Первые дни. Недоумение быстро прошло. Ни паники, ни смятения. Скорее — холодная ясность. Первый приказ, отданный еще чужим голосом. Не сразу осознал, что это навсегда. Хотя и не думал, что это случайность, которая скоро закончится.
Халхин-Гол. Не столько победа, сколько урок. Понял, что знание будущего — не ключ к победе, а лишь подсказка. Да и то не всегда надежная. Реализовать ее должны люди. Те самые командиры и красноармейцы, которые смотрят на меня с надеждой.
Отдавать приказы мне было не впервой, но вот уровень ответственности, конечно, несравнимый. Тем более зная, что они означают чью-то смерть. Научился посылать людей на верную гибель, чтобы спасти сотни других. Это до сих пор тяжелым камнем лежит на душе.
Операция с Танакой. Рискованный ход, но он сработал. Хотя не только благодаря мне. Понял — судьбы людей влияют на ход войны. Японец, который должен был погибнуть или остаться врагом, теперь работает на нас. Значит, ничто не предопределено окончательно.
Возвращение в Москву. Звезда Героя, внимание Сталина. Казалось бы, триумф, но именно тогда началась настоящая война — с инерцией, косностью, неповоротливостью не только системы — самой истории.
Попытки реформ. Танки, авиация, связь, форма… Каждый шаг — сопротивление. Не злой умысел, а болото бюрократии. «Не по плану». «Нет ресурсов». «Не утверждено». Понял, чтобы изменить армию, нужно было менять всю страну. Неподъемная задача.
Берия. Союзник-соперник. Отношения, построенные на взаимной выгоде и опасности. Использовать его, зная, что он использует тебя. Опасаться его, но делать вид, что доверяешь. Не самая чистая игра, но по другому нельзя.
Семья. Александра Диевна, Эра, Элла. Сначала — чужие люди. Постепенно стали своими. Их безопасность — теперь моя забота. Их привязанность — слабость, которую могут использовать враги, но без них — я одинокий волк.
И вот теперь — Финляндия.

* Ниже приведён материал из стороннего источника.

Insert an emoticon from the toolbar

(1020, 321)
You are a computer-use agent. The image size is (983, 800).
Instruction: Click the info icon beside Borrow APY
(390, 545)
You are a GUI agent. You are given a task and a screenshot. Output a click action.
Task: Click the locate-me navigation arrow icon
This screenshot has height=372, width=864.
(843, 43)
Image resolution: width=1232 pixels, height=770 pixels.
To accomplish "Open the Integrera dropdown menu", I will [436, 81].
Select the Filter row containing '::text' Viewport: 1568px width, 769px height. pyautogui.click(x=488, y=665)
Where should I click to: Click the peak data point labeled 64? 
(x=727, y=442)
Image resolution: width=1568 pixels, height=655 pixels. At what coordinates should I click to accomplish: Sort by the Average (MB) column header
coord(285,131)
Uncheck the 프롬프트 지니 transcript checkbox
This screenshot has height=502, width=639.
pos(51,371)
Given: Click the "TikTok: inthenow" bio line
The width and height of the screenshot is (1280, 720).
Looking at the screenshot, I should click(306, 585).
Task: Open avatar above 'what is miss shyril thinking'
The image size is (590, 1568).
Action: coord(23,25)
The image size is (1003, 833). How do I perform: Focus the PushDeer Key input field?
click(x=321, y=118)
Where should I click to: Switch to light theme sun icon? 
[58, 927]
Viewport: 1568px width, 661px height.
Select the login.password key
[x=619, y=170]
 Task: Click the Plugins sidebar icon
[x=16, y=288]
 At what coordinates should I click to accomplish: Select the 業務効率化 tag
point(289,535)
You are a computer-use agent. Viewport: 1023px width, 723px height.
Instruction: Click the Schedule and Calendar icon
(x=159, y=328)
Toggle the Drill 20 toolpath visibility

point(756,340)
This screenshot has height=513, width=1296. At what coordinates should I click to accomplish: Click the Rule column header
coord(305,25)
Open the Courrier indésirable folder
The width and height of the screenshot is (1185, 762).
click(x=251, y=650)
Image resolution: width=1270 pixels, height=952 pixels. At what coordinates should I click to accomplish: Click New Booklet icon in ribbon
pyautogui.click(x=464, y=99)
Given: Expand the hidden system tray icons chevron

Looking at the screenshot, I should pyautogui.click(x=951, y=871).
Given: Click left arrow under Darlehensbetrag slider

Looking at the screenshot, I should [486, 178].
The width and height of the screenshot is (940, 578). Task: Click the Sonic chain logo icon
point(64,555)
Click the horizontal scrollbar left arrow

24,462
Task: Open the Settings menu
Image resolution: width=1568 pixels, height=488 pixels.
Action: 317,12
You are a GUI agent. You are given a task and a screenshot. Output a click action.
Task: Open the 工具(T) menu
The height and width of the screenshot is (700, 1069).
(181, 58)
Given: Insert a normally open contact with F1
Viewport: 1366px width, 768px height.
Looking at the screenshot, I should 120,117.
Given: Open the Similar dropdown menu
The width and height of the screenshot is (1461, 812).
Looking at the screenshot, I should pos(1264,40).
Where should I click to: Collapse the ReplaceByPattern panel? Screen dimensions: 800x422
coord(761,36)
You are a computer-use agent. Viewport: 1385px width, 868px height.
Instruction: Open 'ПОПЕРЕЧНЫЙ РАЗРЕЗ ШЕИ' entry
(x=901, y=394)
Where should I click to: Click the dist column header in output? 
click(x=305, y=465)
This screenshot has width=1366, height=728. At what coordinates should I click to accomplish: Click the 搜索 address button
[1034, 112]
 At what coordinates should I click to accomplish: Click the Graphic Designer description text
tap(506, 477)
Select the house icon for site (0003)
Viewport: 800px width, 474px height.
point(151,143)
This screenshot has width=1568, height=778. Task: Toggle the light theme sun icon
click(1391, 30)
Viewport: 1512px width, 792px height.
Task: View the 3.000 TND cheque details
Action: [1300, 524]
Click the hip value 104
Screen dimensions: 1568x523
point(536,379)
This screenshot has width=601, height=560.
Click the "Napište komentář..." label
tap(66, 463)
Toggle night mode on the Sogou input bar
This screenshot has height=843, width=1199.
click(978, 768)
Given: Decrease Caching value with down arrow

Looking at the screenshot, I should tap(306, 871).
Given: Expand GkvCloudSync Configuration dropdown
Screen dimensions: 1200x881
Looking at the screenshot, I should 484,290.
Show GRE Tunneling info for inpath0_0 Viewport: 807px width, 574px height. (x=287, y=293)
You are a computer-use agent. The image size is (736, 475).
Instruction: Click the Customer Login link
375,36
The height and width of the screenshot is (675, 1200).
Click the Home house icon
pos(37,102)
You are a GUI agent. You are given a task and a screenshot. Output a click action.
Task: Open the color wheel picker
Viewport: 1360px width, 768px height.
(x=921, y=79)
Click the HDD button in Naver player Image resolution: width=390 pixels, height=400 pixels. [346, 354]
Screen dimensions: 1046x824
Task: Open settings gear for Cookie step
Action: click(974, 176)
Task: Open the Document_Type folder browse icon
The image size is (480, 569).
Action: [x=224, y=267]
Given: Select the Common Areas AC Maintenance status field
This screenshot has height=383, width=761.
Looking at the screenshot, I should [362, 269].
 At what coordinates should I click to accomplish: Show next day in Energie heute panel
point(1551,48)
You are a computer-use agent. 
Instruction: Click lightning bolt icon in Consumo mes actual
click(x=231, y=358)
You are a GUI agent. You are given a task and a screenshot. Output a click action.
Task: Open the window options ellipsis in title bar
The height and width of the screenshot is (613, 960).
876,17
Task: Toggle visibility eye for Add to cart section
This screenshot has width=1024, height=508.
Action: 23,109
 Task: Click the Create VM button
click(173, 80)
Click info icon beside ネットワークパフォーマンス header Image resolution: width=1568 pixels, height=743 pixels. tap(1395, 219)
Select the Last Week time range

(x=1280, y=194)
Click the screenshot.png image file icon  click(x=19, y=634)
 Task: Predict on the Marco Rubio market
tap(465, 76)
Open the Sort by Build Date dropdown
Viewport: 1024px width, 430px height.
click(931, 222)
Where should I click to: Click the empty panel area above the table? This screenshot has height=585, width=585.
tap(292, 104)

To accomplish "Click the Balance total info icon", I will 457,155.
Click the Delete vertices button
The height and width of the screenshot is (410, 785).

Новый вызов. Здесь сходятся все нити. Моя репутация. Доверие Хозяина. Все та же инерция событий. И жизни десятков тысяч людей, которые пойдут в бой по моим планам.
Что в итоге? Не изменил ход истории кардинально. Не смог предотвратить войну, которая уже на пороге, но спас одних людей на Халхин-Голе и погубил других. Заставил машину военной промышленности чуть повернуться в нужную сторону.
Создал задел, который, возможно, спасет многих в будущем. Вопрос только — заставил ли? Создал ли? Будущее покажет. Главное — перестал быть посторонним наблюдателем. Стал частью этой эпохи. Принял ее правила, ее жестокость, ее надежды.
Георгий Жуков постепенно растворяется в Алексее Волкове. И это, наверное, самое странное и неизбежное изменение. Вагон резко дернулся, сбрасывая скорость. Мы приближались к Белоострову. Время размышлений закончилось. Впереди была работа.
* * *
Штабной «ГАЗ-64», пробиваясь сквозь хлопья мокрого снега, резко затормозил у разбитой дороги, ведущей к переднему краю. Я вышел, вдохнув воздух, густой от запаха влажной хвои, махорки и далекой гари.
Впереди, за редкой цепью берез, угадывались линии окопов и блиндажей в расположении 50-го стрелкового корпуса. На первый взгляд — все чинно, благородно, но обманываться не стоило.
Меня встретил комдив Гореленко, немолодой уже служака с усталыми глазами и обветренным лицом. Он вытянулся в струнку, но в его глазах я видел недоумение и тревогу. Что комкор, да еще из самой Москвы, делает в его расположении в такую погоду?
— Товарищ комкор, 50-й стрелковый корпус в полной боевой готовности! — отрапортовал он, стараясь вложить в голос бодрость.